Introducing django-upgrade, a tool for upgrading your Django projects

Django deprecates a small list of features with every feature release, requiring us to update our projects, which can be monotonous. Today I’m announcing a new tool I’ve created, django-upgrade, that automates some of this drudgery for us all.
The Story
For a while I’ve enjoyed using pyupgrade, which upgrades Python syntax to the latest and greatest. pyupgrade is both fast and accurate, what you’d hope for in such a tool. The idea is to run it continuously, via pre-commit or similar, so that any new usage of old syntax you add gets automatically upgraded.

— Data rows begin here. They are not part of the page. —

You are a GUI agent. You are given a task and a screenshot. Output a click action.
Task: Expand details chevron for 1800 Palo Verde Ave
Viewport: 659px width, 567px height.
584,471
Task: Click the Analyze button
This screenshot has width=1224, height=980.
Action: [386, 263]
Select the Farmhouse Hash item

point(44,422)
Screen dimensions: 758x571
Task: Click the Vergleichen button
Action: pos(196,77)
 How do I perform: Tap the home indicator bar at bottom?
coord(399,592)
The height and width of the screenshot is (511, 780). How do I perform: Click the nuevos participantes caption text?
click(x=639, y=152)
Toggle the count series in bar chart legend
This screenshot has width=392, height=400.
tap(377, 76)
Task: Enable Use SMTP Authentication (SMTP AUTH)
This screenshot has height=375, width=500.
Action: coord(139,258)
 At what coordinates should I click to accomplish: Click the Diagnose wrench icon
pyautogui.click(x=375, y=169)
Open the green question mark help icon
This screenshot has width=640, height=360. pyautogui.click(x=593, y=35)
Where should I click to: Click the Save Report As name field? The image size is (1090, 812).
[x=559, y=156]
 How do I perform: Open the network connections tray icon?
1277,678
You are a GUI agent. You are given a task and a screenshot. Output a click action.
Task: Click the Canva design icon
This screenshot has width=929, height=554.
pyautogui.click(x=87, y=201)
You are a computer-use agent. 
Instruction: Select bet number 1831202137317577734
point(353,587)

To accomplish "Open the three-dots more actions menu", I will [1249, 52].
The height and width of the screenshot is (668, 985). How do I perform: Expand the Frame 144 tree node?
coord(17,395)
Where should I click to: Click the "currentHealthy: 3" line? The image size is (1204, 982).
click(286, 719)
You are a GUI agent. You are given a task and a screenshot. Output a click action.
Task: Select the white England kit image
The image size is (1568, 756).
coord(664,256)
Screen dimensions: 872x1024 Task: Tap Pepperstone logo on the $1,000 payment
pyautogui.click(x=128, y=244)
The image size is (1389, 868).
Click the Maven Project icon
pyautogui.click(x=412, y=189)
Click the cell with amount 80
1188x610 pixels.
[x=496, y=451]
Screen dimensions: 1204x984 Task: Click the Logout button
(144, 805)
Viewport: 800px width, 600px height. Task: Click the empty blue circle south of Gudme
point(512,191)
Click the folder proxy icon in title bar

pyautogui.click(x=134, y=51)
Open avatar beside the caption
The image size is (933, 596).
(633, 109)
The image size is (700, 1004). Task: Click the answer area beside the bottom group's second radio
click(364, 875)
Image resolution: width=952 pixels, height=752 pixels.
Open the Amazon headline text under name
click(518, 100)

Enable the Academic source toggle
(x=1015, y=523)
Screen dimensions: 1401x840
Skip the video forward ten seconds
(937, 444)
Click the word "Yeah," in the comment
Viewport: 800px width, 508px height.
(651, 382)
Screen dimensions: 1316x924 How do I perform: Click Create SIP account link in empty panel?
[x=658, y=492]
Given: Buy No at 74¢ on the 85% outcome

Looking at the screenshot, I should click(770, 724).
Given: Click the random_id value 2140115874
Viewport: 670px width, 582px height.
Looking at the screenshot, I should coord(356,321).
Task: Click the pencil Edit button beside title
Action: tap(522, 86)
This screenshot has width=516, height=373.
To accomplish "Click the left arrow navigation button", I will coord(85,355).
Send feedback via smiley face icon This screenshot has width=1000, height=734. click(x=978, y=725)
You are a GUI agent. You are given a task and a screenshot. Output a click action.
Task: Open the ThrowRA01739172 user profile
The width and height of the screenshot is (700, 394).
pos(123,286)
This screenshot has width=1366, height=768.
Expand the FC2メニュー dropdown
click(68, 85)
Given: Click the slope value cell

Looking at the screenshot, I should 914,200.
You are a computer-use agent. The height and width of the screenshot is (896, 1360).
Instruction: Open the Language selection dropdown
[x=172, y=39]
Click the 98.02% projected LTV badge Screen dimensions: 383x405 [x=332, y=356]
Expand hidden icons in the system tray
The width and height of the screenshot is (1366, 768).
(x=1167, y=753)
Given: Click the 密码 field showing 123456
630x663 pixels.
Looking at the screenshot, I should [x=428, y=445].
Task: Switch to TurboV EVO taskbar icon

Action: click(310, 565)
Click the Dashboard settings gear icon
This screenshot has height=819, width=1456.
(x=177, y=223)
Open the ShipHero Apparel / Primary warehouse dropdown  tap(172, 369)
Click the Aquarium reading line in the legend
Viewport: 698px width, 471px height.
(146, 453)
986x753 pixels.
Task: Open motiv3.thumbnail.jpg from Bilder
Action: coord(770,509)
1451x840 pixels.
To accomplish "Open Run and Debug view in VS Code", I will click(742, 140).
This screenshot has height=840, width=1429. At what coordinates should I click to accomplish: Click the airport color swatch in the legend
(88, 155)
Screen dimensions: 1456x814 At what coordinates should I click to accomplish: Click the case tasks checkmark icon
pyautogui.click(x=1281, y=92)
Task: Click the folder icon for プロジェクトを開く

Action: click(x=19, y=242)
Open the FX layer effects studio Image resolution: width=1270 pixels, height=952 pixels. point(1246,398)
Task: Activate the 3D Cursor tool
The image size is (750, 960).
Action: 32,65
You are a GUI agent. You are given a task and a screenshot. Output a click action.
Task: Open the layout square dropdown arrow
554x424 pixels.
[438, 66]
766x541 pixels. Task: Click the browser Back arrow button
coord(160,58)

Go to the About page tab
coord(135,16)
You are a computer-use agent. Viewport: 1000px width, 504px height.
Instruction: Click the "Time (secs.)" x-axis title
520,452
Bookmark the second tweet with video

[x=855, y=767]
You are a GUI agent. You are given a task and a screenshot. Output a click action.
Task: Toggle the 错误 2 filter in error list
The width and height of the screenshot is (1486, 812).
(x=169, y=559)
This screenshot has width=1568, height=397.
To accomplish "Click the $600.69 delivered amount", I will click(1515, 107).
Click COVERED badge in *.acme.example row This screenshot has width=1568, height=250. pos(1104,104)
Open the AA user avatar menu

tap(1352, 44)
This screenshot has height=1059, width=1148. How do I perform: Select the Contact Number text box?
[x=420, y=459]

Last year, after a django-developers discussion, Bruno Alla created a similar tool for upgrading Django projects called django-codemod. django-codemod works well, and I’ve enjoyed running it on a few projects, saving me hours of boring find-and-replace. The only downside is that it’s relatively slow, taking up to several minutes on a medium sized project. This makes it okay for one-off runs, but it’s not suitable for running continuously (except on CI).
django-codemod’s slowness is due to the underlying library, LibCST, which implements its parser in Python. In contrast, pyupgrade is fast because it uses Python’s own C-based parser. LibCST also comes with compatibility concerns - it still doesn’t support Python 3.9, even though 3.10 is around the corner.
I have tried my hand at combining the best of pyupgrade and django-codemod into a new tool: django-upgrade. It’s available today on PyPI, although it doesn’t cover every recent deprecation, and it has a couple known bugs.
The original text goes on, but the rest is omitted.